_YOUR TASK_. The output should be limited to the line holding "Select the Summary tab" and the lines after it through the end of the entries, each restated exactly.

Segment Open

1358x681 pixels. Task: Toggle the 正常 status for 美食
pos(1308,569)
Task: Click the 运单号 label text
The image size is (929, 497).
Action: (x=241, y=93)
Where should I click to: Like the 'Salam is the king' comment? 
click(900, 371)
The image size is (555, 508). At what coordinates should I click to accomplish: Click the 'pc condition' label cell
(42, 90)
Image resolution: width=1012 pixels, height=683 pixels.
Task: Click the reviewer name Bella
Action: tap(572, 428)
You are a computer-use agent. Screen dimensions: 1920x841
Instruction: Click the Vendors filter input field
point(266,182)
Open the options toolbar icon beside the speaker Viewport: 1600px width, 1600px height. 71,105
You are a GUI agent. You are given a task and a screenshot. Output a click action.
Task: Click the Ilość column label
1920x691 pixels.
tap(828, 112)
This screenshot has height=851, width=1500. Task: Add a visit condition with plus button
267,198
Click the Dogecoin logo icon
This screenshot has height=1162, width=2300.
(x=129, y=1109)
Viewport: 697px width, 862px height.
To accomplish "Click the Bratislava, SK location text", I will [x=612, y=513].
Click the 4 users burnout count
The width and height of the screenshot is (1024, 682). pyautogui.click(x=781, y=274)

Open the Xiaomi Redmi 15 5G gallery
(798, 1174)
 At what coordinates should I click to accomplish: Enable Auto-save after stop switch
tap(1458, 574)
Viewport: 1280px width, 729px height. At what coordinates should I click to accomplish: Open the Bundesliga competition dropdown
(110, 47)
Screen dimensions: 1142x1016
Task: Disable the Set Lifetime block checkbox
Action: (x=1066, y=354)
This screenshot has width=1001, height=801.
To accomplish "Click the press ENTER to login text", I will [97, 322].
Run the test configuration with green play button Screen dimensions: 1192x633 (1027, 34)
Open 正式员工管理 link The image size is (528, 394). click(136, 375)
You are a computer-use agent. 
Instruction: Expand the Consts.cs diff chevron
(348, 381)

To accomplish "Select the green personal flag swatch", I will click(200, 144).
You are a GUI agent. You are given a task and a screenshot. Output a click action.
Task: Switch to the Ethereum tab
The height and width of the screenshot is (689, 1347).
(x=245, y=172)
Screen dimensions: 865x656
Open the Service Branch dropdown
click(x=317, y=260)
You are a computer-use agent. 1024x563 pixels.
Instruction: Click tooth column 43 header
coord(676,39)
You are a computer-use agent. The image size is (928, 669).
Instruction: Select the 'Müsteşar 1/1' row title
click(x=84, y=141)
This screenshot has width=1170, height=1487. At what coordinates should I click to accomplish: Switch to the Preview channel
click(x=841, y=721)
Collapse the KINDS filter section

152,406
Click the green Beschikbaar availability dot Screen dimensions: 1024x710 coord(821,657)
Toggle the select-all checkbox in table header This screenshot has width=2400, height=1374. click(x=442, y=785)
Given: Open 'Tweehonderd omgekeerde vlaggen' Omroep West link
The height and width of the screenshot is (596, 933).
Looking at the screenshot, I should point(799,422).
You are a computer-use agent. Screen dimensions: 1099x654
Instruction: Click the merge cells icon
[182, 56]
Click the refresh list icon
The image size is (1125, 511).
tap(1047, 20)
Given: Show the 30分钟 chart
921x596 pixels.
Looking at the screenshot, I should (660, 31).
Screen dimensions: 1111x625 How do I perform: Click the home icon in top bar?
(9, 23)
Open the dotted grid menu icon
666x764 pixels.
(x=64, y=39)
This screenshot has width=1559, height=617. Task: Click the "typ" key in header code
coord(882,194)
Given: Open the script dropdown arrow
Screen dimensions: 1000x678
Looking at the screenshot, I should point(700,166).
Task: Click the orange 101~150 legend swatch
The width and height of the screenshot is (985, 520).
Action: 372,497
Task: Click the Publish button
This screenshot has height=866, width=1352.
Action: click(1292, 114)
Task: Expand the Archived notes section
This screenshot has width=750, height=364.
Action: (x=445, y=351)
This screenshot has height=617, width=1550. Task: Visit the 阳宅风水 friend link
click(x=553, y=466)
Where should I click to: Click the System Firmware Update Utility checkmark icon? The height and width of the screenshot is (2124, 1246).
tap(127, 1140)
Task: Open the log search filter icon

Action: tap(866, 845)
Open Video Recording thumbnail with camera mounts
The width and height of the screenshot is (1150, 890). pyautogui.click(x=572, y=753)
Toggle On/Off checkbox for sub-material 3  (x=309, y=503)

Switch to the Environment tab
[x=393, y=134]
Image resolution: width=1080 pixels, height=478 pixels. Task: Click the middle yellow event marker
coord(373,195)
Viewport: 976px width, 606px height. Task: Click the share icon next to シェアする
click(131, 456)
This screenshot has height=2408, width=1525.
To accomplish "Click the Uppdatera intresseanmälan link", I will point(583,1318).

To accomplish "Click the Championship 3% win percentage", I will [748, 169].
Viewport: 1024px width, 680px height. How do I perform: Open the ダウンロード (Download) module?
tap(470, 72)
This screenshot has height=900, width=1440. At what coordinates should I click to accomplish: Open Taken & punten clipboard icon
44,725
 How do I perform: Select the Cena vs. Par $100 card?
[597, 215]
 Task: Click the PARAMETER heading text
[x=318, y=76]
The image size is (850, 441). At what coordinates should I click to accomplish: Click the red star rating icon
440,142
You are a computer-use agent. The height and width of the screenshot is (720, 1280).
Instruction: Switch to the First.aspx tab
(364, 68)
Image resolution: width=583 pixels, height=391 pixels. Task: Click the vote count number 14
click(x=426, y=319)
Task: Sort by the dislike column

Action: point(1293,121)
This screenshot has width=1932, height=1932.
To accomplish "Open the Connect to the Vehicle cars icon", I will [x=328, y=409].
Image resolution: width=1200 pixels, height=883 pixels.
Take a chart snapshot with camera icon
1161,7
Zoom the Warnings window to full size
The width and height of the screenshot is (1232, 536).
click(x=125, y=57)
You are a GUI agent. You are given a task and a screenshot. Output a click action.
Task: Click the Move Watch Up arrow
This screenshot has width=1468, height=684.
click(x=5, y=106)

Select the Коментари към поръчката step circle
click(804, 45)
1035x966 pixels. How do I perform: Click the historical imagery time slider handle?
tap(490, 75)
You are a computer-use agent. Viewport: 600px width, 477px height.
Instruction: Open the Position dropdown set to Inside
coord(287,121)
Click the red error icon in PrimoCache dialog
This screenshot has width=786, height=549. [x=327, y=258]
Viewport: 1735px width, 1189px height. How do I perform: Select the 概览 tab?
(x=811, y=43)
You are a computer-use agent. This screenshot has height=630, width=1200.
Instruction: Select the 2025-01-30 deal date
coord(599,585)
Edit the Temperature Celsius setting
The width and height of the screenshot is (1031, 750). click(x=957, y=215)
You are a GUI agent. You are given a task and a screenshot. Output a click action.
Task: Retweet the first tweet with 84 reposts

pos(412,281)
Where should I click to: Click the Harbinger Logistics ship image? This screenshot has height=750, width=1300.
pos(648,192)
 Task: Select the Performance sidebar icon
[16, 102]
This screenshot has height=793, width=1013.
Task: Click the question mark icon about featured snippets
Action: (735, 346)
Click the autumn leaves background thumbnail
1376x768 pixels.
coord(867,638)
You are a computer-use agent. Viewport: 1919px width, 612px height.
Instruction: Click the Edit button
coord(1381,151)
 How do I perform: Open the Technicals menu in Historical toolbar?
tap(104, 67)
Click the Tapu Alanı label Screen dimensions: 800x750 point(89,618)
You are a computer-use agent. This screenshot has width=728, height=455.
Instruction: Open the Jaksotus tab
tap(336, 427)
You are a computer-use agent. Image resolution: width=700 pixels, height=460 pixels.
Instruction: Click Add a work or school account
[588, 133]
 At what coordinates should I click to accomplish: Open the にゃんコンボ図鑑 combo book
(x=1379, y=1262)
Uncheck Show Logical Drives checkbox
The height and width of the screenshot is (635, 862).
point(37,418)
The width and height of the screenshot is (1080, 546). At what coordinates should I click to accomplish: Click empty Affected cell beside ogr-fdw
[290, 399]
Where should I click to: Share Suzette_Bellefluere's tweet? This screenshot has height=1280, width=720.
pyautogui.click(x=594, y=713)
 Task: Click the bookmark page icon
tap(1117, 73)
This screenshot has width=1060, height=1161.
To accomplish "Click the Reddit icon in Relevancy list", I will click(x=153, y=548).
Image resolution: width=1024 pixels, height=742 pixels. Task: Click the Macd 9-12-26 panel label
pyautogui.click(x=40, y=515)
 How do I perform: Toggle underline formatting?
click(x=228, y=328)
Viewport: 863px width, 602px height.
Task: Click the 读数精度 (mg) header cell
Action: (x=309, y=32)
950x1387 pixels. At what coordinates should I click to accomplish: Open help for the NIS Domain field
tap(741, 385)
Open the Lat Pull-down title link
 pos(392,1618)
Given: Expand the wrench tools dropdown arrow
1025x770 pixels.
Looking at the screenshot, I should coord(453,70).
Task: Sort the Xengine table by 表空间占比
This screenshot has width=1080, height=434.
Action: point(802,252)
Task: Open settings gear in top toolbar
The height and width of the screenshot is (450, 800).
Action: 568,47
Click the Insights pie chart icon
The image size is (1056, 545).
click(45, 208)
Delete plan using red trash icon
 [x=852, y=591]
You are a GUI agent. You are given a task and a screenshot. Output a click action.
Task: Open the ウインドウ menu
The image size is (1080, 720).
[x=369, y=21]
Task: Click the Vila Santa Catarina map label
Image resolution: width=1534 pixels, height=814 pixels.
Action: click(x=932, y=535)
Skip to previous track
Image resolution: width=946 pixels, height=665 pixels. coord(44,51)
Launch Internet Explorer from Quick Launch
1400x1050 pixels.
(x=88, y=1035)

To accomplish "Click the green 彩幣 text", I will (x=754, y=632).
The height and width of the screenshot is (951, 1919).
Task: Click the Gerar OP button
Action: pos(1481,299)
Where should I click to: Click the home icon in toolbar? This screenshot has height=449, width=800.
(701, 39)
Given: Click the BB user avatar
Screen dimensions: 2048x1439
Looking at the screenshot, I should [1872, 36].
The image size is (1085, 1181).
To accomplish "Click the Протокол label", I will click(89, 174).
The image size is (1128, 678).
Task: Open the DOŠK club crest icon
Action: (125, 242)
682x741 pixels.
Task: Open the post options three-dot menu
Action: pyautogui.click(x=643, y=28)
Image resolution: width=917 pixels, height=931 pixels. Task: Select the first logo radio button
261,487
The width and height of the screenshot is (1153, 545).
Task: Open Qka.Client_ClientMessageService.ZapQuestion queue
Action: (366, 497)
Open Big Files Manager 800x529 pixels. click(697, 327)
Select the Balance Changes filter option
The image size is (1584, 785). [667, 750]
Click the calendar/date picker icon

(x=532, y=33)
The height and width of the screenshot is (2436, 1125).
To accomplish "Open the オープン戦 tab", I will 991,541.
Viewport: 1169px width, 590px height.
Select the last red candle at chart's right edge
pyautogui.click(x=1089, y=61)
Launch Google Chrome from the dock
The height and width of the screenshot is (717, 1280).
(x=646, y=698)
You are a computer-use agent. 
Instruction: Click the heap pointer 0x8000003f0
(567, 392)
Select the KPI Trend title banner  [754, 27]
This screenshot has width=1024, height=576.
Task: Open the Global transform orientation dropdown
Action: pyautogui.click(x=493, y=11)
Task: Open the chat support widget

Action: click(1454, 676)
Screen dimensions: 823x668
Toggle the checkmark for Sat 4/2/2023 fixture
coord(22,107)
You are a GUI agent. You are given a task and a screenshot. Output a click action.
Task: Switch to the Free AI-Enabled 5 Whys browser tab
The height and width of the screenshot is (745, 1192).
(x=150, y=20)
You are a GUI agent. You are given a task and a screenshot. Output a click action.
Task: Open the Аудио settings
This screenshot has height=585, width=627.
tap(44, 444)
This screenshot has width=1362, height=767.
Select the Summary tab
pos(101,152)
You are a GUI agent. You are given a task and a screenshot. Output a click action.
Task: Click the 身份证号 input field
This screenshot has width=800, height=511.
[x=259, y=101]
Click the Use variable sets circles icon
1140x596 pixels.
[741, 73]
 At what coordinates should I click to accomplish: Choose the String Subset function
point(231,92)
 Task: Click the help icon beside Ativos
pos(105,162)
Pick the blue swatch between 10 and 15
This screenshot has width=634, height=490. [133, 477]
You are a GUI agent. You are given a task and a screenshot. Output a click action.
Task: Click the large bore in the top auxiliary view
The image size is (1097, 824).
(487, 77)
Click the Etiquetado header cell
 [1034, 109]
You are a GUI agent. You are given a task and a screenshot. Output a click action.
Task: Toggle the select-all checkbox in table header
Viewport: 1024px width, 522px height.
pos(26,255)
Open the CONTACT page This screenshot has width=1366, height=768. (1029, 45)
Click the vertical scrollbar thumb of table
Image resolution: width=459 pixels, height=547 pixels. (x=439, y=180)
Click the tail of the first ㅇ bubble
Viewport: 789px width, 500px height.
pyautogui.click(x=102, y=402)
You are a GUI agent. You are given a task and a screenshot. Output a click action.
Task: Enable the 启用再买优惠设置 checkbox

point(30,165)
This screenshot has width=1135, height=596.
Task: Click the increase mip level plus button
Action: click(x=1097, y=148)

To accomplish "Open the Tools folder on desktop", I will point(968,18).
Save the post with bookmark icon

Segment Closed

_TASK RESULT_.
Select the Summary tab
pos(101,152)
You are a GUI agent. You are given a task and a screenshot. Output a click action.
Task: Click the 身份证号 input field
This screenshot has width=800, height=511.
[x=259, y=101]
Click the Use variable sets circles icon
1140x596 pixels.
[741, 73]
 At what coordinates should I click to accomplish: Choose the String Subset function
point(231,92)
 Task: Click the help icon beside Ativos
pos(105,162)
Pick the blue swatch between 10 and 15
This screenshot has width=634, height=490. [133, 477]
You are a GUI agent. You are given a task and a screenshot. Output a click action.
Task: Click the large bore in the top auxiliary view
The image size is (1097, 824).
(487, 77)
Click the Etiquetado header cell
 [1034, 109]
You are a GUI agent. You are given a task and a screenshot. Output a click action.
Task: Toggle the select-all checkbox in table header
Viewport: 1024px width, 522px height.
pos(26,255)
Open the CONTACT page This screenshot has width=1366, height=768. (1029, 45)
Click the vertical scrollbar thumb of table
Image resolution: width=459 pixels, height=547 pixels. (x=439, y=180)
Click the tail of the first ㅇ bubble
Viewport: 789px width, 500px height.
pyautogui.click(x=102, y=402)
You are a GUI agent. You are given a task and a screenshot. Output a click action.
Task: Enable the 启用再买优惠设置 checkbox

point(30,165)
This screenshot has width=1135, height=596.
Task: Click the increase mip level plus button
Action: click(x=1097, y=148)

To accomplish "Open the Tools folder on desktop", I will point(968,18).
Save the post with bookmark icon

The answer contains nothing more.